Assignment was random, and both participants and the research staff were unaware of which treatment each participant received.
“This is necessary so that we would be able to assess the effects of the actual vaccines,” Haczku said. “If this booster shot is effective, those volunteers that received the placebo, instead of the third injection, will also have the opportunity to get vaccinated a third time.”
Albertson said that the process of collecting multifactorial data—including antibody levels, infection levels and reactivity to the third dose—has been “remarkably straightforward.”
“We’re following their antibody levels,” Albertson said. “We’re following whether they get COVID-19 or not with self-swabbing and a daily diary. It is hugely important to determine whether or not a third vaccine is needed. We have some indirect evidence out there that it is. Our patients are relatively healthy. We’re looking to see if the general public needs that. We think that might be the case.”
Echt said that researchers are still waiting for the interim analysis for the booster trial to be released by Pfizer Inc.
“This is a trial that will take a couple of months,” Haczku said. “The investigators and the volunteers are blinded. So, until the results are revealed, we won’t be able to tell if this third shot works.”

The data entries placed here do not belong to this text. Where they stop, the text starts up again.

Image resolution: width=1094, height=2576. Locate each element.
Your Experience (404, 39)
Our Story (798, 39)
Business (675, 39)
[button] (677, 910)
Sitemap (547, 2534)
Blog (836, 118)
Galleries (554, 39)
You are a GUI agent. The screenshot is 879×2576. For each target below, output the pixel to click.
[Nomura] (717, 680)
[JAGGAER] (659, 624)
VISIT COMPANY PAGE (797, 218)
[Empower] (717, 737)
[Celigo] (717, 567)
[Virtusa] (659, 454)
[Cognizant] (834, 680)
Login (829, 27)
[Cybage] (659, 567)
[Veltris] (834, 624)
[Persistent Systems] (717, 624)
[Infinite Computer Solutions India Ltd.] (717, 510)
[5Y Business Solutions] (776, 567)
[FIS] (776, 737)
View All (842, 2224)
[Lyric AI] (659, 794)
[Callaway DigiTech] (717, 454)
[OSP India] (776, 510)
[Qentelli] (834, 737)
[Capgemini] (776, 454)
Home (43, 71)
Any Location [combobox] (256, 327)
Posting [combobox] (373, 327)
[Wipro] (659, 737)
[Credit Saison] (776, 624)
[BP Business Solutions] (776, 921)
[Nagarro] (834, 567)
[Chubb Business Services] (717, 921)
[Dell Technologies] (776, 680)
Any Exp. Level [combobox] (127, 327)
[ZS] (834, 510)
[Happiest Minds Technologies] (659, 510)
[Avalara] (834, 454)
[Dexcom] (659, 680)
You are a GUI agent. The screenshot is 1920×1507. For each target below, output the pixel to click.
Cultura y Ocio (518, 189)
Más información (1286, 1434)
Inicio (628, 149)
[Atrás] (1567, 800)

Regardless, researchers remain hopeful.
“People have been incredibly brave and dedicated,” Albertson said. “Recognize that people participating in clinical trials are heros. They made a commitment way before anybody had a clue as to how safe these drugs were. Understand that this particular Pfizer drug has been given to probably a billion people worldwide […] which is an incredible number for a pharmaceutical drug. The risks are incredibly small and the benefits are incredibly large to be vaccinated.”